BEGIN

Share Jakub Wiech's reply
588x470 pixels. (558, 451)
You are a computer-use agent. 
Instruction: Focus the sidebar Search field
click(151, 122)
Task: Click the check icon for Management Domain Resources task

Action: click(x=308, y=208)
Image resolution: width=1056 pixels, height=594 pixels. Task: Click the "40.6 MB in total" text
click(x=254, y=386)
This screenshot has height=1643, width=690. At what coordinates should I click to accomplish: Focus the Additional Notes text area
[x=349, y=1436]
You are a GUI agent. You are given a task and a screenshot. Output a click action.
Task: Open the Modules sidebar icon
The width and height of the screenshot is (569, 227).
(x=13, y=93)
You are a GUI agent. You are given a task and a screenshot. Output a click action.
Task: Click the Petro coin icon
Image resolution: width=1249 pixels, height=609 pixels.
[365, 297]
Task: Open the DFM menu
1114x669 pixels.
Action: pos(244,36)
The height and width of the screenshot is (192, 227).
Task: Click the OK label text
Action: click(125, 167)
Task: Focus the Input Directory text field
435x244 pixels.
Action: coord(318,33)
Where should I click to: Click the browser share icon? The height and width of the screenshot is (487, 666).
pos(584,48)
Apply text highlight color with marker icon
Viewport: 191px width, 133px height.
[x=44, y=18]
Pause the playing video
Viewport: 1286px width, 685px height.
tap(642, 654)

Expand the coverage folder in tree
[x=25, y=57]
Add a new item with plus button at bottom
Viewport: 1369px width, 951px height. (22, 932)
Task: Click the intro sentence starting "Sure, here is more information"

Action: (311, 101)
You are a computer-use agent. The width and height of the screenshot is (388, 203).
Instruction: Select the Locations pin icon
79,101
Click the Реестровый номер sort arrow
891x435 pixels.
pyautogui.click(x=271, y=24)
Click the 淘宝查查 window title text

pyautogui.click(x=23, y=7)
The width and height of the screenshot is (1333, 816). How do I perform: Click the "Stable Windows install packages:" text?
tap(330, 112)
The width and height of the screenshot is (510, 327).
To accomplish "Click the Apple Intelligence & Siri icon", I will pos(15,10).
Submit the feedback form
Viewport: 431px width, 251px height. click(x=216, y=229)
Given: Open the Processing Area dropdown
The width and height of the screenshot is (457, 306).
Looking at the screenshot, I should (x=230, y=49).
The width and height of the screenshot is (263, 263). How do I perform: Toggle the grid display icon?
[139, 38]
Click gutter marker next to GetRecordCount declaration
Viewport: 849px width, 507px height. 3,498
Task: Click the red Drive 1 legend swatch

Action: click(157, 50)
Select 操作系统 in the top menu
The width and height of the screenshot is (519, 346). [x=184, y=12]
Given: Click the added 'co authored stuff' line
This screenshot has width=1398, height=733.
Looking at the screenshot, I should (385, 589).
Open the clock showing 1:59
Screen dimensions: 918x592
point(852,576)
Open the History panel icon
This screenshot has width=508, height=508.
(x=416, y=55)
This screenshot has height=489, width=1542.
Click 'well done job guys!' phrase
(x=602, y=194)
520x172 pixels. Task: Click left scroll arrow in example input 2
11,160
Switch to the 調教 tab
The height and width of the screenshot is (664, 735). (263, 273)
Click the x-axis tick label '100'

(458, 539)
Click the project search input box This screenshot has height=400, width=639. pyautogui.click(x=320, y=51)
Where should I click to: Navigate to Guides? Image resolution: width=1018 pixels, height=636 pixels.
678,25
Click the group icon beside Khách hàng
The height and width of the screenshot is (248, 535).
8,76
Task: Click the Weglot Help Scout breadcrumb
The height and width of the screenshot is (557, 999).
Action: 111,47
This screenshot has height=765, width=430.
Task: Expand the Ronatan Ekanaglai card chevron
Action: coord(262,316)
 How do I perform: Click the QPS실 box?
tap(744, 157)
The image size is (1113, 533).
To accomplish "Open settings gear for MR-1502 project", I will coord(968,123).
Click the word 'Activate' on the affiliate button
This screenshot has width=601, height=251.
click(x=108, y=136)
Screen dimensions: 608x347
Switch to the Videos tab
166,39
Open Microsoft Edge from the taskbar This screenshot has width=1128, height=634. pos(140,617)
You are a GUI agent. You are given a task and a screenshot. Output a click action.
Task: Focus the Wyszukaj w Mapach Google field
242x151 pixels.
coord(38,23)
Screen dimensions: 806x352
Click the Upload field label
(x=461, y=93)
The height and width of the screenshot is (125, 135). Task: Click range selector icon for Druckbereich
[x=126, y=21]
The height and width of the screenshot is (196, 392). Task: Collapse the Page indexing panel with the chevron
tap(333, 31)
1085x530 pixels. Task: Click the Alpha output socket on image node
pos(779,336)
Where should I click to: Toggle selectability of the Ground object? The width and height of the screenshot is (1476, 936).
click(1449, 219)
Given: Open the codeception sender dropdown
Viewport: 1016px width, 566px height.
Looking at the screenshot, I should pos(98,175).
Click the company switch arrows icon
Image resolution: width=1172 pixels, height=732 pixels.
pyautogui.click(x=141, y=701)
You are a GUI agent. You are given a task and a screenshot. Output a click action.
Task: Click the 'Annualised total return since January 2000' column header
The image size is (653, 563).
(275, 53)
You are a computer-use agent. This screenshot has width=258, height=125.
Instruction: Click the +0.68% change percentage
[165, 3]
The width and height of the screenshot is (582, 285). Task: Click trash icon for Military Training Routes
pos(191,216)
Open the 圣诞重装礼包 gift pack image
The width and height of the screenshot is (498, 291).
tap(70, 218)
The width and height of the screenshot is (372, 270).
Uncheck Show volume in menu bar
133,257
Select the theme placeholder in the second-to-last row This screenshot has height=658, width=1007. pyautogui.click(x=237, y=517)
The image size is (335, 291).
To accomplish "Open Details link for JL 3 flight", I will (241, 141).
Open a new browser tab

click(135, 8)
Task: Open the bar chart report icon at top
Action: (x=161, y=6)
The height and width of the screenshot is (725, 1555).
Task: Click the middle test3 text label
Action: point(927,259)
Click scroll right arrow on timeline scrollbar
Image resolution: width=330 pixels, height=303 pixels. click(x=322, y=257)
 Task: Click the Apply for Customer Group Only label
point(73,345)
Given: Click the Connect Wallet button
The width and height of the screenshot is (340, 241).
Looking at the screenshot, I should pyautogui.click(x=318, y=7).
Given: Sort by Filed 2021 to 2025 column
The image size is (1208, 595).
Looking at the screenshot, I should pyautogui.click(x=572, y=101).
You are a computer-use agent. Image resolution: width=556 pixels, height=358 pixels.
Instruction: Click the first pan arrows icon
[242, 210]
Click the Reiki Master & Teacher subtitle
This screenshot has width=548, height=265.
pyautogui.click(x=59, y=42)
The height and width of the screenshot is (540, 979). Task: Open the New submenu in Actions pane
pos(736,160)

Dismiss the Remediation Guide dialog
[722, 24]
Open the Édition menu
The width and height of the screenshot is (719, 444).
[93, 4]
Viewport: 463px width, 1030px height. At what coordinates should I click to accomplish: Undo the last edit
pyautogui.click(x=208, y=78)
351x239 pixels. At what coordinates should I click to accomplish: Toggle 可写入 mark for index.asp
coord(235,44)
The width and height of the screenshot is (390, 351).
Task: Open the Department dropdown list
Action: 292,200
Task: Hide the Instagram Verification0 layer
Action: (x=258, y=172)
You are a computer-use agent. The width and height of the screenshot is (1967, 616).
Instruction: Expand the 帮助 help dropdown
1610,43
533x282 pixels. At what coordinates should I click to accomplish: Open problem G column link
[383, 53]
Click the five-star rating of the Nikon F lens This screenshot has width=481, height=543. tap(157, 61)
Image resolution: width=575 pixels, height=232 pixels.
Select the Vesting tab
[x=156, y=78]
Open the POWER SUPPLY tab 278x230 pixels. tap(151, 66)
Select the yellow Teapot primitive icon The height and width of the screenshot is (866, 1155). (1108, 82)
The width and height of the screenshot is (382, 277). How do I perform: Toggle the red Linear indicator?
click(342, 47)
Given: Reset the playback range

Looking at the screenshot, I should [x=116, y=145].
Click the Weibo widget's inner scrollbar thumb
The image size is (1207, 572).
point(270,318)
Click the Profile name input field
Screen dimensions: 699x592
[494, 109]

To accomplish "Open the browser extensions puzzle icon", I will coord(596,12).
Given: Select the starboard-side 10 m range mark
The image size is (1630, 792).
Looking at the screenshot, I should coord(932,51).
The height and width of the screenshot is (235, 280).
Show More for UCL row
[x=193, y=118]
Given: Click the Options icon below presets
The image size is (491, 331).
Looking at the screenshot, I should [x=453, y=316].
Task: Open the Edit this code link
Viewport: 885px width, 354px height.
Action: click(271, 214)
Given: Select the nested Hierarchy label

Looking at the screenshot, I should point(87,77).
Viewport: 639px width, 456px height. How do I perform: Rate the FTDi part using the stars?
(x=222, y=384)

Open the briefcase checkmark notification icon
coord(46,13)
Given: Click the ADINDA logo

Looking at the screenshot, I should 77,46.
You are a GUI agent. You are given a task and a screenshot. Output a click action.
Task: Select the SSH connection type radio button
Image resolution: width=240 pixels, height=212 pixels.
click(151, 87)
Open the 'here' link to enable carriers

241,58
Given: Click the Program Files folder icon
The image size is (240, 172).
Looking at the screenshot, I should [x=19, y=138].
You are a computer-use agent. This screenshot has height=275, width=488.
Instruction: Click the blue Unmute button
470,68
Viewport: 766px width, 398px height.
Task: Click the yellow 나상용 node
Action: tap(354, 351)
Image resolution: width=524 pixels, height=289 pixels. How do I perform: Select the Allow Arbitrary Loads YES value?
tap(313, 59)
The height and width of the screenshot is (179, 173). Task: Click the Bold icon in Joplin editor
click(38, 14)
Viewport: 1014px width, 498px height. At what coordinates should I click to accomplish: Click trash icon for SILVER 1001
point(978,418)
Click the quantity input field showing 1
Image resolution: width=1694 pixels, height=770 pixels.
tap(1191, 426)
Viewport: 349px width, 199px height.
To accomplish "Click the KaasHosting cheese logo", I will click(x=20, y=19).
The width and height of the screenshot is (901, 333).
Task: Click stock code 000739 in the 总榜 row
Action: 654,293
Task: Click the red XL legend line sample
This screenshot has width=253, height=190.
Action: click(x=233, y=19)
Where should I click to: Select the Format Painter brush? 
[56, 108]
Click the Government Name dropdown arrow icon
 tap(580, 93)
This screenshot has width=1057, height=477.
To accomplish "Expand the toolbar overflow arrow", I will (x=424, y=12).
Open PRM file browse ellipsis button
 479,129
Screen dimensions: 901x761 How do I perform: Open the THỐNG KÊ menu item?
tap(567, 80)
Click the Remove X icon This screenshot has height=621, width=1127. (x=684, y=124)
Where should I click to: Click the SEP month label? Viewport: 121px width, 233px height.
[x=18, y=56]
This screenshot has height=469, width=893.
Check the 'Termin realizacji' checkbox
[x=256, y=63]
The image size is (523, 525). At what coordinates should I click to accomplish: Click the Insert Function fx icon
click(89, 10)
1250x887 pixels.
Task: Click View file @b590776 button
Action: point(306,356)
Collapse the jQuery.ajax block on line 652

END

◆ Task details ◆
Find the word "project" in the listing above. Copy each line where it appears.

◆ Reply to the exercise ◆
Click the project search input box This screenshot has height=400, width=639. pyautogui.click(x=320, y=51)
To accomplish "Open settings gear for MR-1502 project", I will coord(968,123).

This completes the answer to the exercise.